Pull out, word for word, the part of the article on Rex Burkhead's Team Jack fundraiser that opens with the words containing "Just two months" and closes with "fundraiser’s third installment.".

◆ Passage for review
***
Burkhead returns home a champion: Plano alum’s fundraiser tops $100K mark








2 hrs ago (April 18, 2019)














Just two months removed from a win in Super Bowl LIII with the New England Patriots, Plano Senior alum Rex Burkhead, middle, returned to his hometown to host the third annual Team Jack Trifecta.

Not even a bout with Mother Nature could slow Plano Senior alum Rex Burkhead and the Team Jack Foundation from its most successful Team Jack Trifecta yet.
From the start of the three-sport fundraiser’s morning 5K fun run outside Plano’s Clark Stadium to the last bid submitted for the event’s national online auction Sunday evening, and all the festivities in between, Team Jack raised approximately $105,000 toward pediatric brain cancer research – a $40,000 increase from last year and a number plenty gratifying for the New England Patriots running back fresh off the fundraiser’s third installment.
“Everyone had a great time … and it’s so great seeing so many people continue to come back and bring more people with them,” Burkhead said. “It’s awesome to be a part of this.”
Getting there required some improvisation after inclement weather drenched the start of the youth football camp, held mid-morning at Clark on April 6. Moments after Burkhead led a crowd of kids through the stadium tunnel and onto the field for warm-up stretches, heavy rainfall forced a momentary delay as campers were shuttled into the locker rooms and equipment was loaded into trucks to be transported across the street to PSA2.
During the downtime, kids were kept entertained by the camp’s cast of college and professional football veterans – including several with local ties, like Plano alum and current Los Angeles Ram Joseph Noteboom, Allen alum and current Jacksonville Jaguar Cedric Obguehi and Plano West alums Jackson Jeffcoat and Ameen Behbahani – before the camp resumed on the PSA2 basketball courts.
“Ameen had everyone going and playing different games. Trust me, they weren’t bored at all,” Burkhead said. “… We couldn’t have done it without the volunteers and coaches. Everybody pitched in and transported all the equipment over [to PSA2], and we had to do some things a little different, but it was still a lot of fun.”













Nearly 200 kids participated in the youth football camp during the Team Jack Trifecta.

While nearly 200 campers rotated through a variety of instructional stations, drilling all manner of football fundamentals, spectators scoured the facility to bid on items up for auction, as well as sample vendor stations and even take pictures with the Vince Lombardi Trophy.
The NFL’s illustrious championship relic was on display at the Trifecta just over two months after Burkhead and the Patriots defeated the Rams, 13-3, in Super Bowl LIII – crowning the Plano alum an NFL champion for the first time in his six-year pro career.
“It’s something you dream about as a little kid and to get there and accomplish that with such a great team and a bunch of great guys, it really is a thrill,” Burkhead said.
Although Burkhead wound up contributing plenty to New England’s sixth title, getting there required overcoming an early-season neck injury that sidelined the former Wildcat for just over two months – the longest stretch of missed time during the running back’s career.
“It was just something that had to heal and it was definitely tough being out and not being around the guys,” Burkhead said. “I had never been out for that long, so you just have to stay focused and do what you can. The staff and trainers did a great job getting me back and in shape.”
***
◆ Supplied records
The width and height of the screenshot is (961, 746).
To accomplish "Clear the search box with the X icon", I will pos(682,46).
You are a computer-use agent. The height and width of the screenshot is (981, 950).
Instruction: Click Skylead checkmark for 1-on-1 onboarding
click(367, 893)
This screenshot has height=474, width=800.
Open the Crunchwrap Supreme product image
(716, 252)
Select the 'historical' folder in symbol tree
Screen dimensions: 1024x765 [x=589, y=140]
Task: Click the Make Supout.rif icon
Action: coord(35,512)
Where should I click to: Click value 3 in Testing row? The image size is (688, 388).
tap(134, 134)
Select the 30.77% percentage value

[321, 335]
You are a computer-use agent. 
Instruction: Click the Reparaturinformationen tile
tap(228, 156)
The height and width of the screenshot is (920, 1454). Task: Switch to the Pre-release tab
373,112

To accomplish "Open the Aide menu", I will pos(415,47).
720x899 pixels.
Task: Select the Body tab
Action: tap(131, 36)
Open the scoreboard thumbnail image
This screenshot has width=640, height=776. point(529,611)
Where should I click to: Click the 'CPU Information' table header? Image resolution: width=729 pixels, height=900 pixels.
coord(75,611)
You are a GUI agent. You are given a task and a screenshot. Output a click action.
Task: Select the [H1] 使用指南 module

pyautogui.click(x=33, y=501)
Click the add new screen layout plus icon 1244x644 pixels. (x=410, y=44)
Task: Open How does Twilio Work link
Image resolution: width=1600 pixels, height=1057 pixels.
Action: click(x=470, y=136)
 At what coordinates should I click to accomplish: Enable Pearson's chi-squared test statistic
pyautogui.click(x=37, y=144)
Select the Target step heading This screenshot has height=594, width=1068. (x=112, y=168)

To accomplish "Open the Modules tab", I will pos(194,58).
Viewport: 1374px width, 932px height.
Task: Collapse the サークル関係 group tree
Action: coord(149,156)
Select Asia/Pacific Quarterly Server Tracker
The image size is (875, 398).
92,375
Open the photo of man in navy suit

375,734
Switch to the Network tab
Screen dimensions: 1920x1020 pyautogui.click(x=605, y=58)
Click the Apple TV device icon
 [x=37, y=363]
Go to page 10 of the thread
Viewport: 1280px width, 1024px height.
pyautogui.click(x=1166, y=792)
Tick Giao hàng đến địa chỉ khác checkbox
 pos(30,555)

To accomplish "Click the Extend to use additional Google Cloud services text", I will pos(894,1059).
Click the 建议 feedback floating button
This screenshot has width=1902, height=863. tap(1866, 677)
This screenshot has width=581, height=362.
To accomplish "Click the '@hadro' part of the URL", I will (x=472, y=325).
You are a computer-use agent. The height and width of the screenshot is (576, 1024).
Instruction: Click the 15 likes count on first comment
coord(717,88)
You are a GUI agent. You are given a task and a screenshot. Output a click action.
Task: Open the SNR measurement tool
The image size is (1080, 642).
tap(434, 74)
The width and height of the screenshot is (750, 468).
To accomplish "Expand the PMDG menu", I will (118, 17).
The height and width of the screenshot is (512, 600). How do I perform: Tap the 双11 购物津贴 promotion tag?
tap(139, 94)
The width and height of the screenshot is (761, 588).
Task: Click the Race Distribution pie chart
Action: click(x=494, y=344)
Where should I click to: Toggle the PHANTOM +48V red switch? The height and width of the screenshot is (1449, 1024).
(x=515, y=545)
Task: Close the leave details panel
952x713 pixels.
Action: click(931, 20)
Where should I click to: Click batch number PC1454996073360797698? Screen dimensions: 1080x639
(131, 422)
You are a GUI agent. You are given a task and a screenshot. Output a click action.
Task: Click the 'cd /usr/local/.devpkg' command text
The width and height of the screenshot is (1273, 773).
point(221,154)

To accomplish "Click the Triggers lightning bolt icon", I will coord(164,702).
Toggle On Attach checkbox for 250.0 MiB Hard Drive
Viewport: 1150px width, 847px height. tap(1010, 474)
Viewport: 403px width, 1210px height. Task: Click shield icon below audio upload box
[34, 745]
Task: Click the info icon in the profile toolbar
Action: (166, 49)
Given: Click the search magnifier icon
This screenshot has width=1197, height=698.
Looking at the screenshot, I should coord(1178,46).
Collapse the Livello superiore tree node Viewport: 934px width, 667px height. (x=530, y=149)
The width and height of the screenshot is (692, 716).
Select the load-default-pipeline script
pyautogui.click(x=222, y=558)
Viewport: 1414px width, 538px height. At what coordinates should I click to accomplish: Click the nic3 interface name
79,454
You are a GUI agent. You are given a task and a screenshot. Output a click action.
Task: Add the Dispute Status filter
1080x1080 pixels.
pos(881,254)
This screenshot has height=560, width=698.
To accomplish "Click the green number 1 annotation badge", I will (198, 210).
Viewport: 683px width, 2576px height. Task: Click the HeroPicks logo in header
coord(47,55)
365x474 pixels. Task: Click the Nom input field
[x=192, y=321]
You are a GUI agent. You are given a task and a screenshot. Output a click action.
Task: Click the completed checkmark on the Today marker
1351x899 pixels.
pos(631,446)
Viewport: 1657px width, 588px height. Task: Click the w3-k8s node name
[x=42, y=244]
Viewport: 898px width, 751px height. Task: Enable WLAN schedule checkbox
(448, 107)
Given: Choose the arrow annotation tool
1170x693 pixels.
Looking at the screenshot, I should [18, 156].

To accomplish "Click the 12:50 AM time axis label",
***
◆ Response
Just two months removed from a win in Super Bowl LIII with the New England Patriots, Plano Senior alum Rex Burkhead, middle, returned to his hometown to host the third annual Team Jack Trifecta.

Not even a bout with Mother Nature could slow Plano Senior alum Rex Burkhead and the Team Jack Foundation from its most successful Team Jack Trifecta yet.
From the start of the three-sport fundraiser’s morning 5K fun run outside Plano’s Clark Stadium to the last bid submitted for the event’s national online auction Sunday evening, and all the festivities in between, Team Jack raised approximately $105,000 toward pediatric brain cancer research – a $40,000 increase from last year and a number plenty gratifying for the New England Patriots running back fresh off the fundraiser’s third installment.